Without including any pictures, write out all the entries exactly.

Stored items
────────────────

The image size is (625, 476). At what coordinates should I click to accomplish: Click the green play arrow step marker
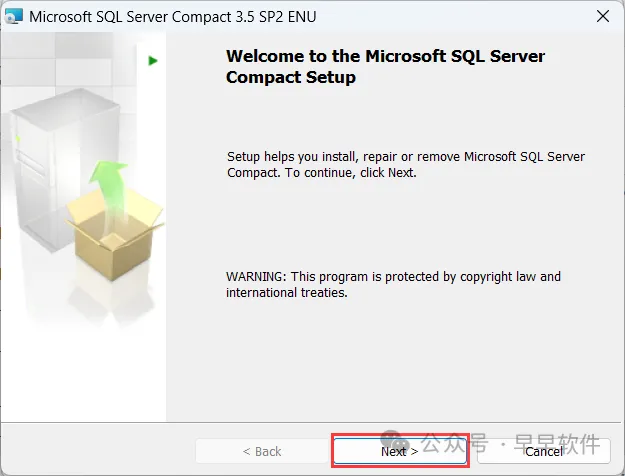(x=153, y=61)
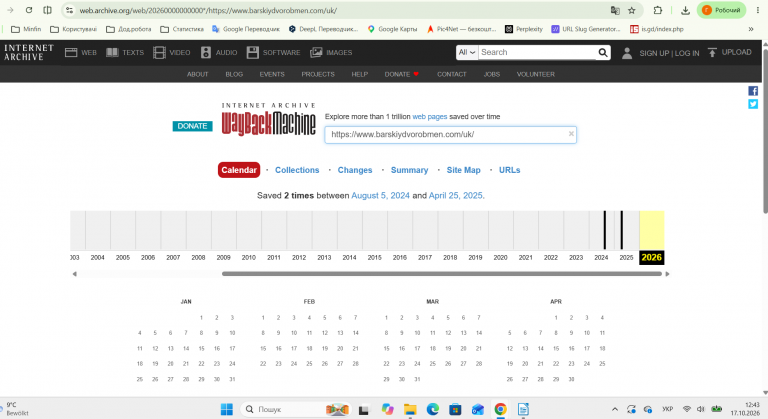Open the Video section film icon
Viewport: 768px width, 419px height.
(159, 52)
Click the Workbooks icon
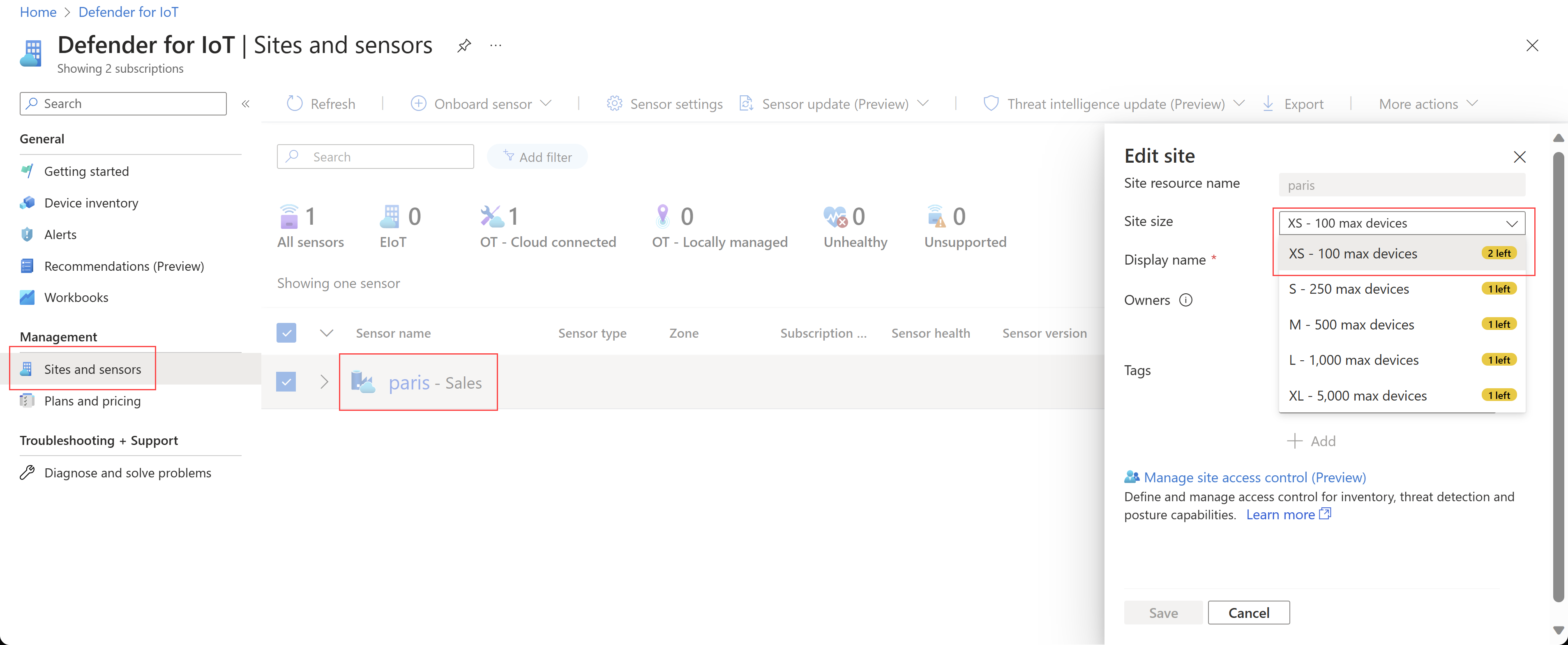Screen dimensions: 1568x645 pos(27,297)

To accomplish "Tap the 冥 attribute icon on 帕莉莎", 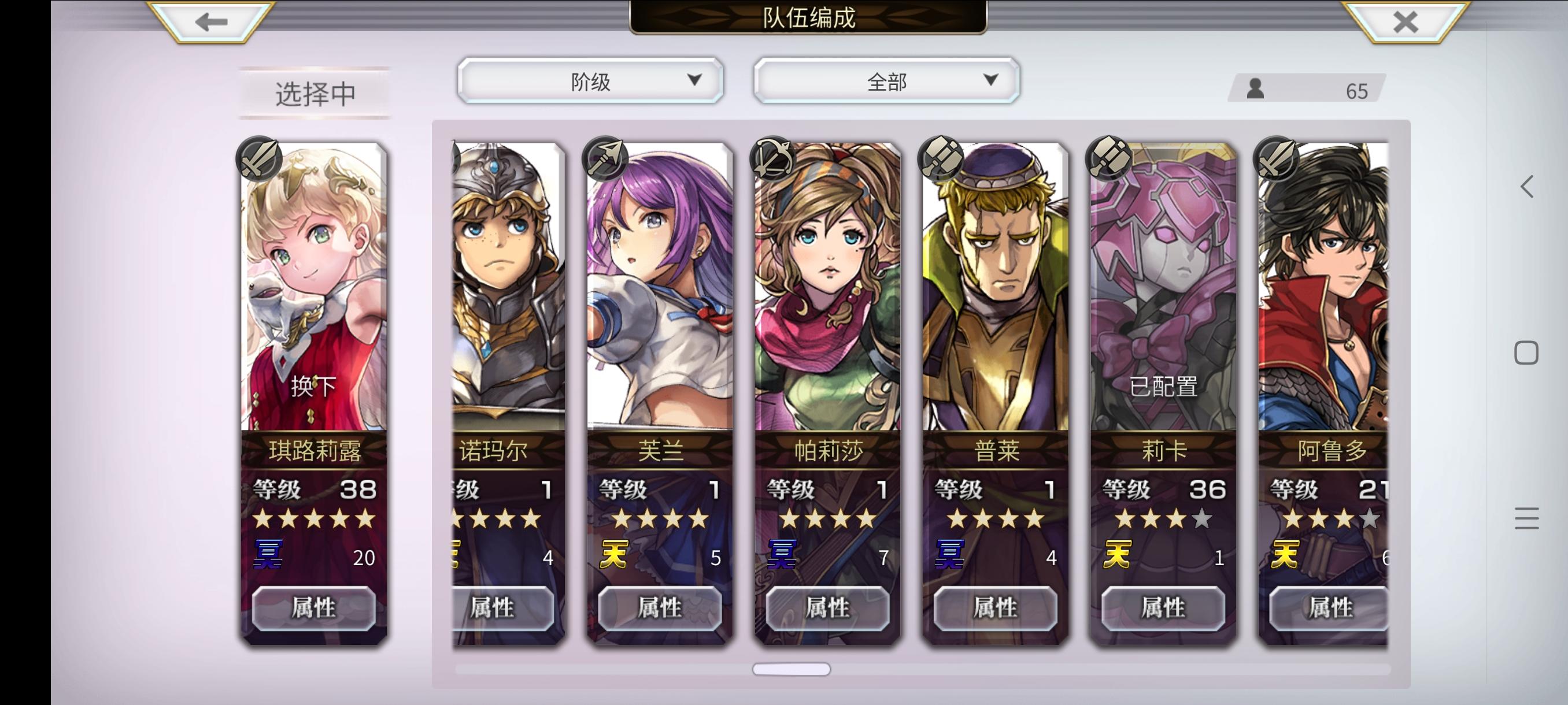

────────────────

Expected answer:
The image size is (625, 476). At what coordinates should I click to accomplish: Click the green play arrow step marker
(x=153, y=61)
Open the Video section film icon
Viewport: 768px width, 419px height.
(159, 52)
Click the Workbooks icon
Screen dimensions: 1568x645 pos(27,297)

To accomplish "Tap the 冥 attribute icon on 帕莉莎", 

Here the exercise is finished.